Top of Data under study

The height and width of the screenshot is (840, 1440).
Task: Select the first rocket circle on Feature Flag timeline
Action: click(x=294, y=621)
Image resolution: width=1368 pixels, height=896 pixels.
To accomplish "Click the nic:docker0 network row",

Bottom of Data under study
Top of Data under study

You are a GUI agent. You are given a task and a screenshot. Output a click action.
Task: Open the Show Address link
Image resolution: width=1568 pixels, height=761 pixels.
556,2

Bottom of Data under study

* Try it:
From the listing above, output exactly the run of lines that starts with the line containing "Image resolution: width=1368" and ends with the line containing "the nic:docker0 network".

* Answer space:
Image resolution: width=1368 pixels, height=896 pixels.
To accomplish "Click the nic:docker0 network row",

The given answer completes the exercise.